Select the lines below containing the word "will".

[Dataset entries]
=-=-=-=-=
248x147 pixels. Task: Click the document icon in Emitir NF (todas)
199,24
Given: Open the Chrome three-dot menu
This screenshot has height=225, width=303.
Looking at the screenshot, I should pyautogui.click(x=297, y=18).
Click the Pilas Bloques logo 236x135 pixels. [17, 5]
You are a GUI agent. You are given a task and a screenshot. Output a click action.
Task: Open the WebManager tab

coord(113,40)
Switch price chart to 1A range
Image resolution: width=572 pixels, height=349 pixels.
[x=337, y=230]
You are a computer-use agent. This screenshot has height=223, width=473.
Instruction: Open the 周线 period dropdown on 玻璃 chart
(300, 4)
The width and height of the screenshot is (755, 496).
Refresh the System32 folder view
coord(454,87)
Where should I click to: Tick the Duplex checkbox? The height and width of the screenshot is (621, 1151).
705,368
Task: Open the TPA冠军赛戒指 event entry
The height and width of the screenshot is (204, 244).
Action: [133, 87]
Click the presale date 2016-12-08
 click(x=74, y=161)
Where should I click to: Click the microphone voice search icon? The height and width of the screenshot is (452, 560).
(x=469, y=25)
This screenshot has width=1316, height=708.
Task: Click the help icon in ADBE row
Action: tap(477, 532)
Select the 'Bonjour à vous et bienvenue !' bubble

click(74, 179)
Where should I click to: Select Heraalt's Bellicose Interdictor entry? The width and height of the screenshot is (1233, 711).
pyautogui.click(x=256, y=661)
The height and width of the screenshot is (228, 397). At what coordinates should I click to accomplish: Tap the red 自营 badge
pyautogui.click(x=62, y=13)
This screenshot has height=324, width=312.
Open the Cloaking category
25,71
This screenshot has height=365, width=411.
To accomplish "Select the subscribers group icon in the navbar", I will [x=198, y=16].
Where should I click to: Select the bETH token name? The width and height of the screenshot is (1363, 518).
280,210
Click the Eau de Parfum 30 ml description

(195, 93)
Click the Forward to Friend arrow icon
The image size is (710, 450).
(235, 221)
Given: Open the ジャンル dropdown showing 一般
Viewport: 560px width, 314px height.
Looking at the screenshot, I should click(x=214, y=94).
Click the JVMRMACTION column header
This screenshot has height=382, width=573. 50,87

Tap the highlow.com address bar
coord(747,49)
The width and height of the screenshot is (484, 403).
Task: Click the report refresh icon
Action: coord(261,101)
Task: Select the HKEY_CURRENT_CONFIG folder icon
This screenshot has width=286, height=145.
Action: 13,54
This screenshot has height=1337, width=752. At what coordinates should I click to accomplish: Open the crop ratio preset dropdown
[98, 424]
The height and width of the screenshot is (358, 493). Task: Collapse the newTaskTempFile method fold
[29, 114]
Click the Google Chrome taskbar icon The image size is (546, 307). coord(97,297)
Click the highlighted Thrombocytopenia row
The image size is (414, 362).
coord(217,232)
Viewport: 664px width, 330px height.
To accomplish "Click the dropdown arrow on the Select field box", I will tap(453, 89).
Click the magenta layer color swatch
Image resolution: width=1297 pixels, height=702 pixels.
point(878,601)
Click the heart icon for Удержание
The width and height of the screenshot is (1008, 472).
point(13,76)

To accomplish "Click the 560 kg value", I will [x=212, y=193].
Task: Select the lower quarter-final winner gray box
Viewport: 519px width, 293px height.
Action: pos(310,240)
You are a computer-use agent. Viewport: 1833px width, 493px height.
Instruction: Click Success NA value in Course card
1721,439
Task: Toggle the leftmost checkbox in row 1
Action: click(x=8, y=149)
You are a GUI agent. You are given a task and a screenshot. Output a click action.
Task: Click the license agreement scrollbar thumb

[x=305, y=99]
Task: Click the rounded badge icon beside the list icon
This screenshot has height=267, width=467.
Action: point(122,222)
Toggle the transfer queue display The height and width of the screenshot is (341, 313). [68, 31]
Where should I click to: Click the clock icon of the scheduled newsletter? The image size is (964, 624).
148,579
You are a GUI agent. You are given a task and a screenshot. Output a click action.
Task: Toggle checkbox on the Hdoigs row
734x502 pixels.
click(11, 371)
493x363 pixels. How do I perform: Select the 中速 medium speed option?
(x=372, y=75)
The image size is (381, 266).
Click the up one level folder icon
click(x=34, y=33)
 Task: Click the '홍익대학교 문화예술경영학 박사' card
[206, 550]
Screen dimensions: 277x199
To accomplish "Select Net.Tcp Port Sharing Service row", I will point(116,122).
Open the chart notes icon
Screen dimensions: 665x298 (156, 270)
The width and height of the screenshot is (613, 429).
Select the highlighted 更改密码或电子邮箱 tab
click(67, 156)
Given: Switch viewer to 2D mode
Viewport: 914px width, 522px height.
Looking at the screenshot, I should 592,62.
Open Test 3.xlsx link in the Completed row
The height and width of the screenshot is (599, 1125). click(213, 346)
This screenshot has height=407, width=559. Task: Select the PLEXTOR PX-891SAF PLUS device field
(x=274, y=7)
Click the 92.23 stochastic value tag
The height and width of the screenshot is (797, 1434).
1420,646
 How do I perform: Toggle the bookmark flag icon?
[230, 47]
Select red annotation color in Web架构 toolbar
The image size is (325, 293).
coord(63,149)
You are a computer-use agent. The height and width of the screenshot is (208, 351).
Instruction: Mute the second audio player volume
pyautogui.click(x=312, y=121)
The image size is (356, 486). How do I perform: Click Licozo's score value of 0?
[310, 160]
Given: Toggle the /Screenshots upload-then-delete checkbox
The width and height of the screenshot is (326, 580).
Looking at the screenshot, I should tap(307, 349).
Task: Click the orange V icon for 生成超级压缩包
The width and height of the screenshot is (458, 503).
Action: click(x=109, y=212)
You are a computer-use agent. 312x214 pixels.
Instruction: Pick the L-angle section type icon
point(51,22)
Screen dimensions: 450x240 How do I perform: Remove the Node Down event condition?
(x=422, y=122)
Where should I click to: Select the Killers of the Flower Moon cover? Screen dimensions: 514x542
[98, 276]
=-=-=-=-=
(ANSWER SPACE):
To accomplish "Select the subscribers group icon in the navbar", I will [x=198, y=16].
To accomplish "Click the dropdown arrow on the Select field box", I will tap(453, 89).
To accomplish "Click the 560 kg value", I will [x=212, y=193].
To accomplish "Select Net.Tcp Port Sharing Service row", I will point(116,122).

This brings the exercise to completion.